# Static Ip VS PPPOE IP



## theasian100

I was wondering whats the difference between the two?

Right now I have a 3.0Mbps connection from vierzon wireless and it cuts off at least twice a week for at least 24hours and frankly im pissed off to the max with verizon and all their failures.

Im looking into something called DSL EXtreme and they are available in my area. I was looking at their connections and noticed that they had an option of either 8 static IPS or 1 PPPOE Ip and i wasted to know whats the difference between the two and whats better. Thanks


----------



## movzx

Hello, theasian100! A static IP, as its name suggests, doesn't change (static). PPPoE (Point-to-Point Protocol over Ethernet) is an addressing system that like DHCP, assigns IPs to hosts that are authorized (user name and password) to receive one. This automatic addressing system will periodically request for a new IP (sometimes getting the same one back from the address pool, but not too common with PPPoE in regards to DHCP) if there's a change in the link's state.
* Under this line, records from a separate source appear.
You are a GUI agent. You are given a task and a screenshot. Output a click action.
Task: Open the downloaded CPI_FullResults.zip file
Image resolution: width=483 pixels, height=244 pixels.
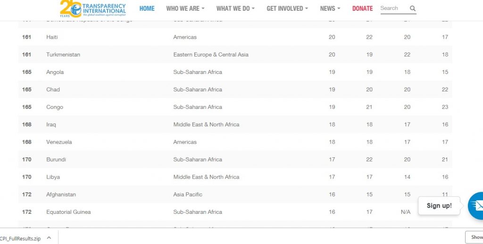pos(20,238)
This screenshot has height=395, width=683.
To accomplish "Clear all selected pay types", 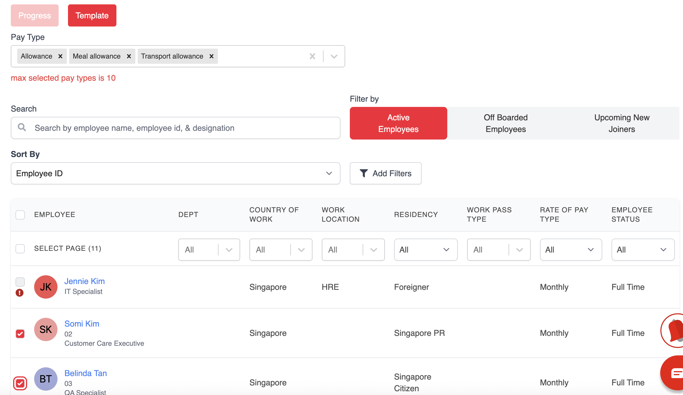I will tap(312, 56).
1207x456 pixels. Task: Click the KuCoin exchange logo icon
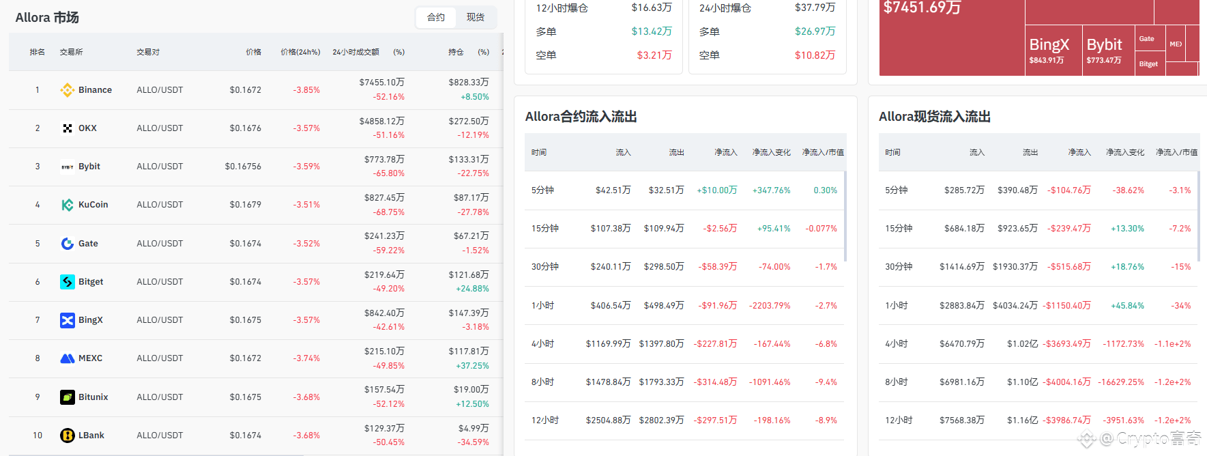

Now I wouldn't say that one is typically better than the other, but it depends on the specifications of the provider's network and what your needs are. The use of static IPs usually comes with the added benefit of being able to seamlessly host services on your network (servers and the like) to outside users or if you want a direct way into your network. However, hosting a server on a private network with public access might be in violation of the terms of service, so you always want to make sure that it's okay with your provider.

PPPoE is exclusively used in the states on DSL networks, in that case you would be assigned a static PPPoE address vs. a dynamic (changing) one if you went the static route. Static IPs will always cost you more since your basically leasing them from your provider; you don't own the IP addresses, you're just allowed to use them for whatever length of time determined in your contract.

~ Mark


----------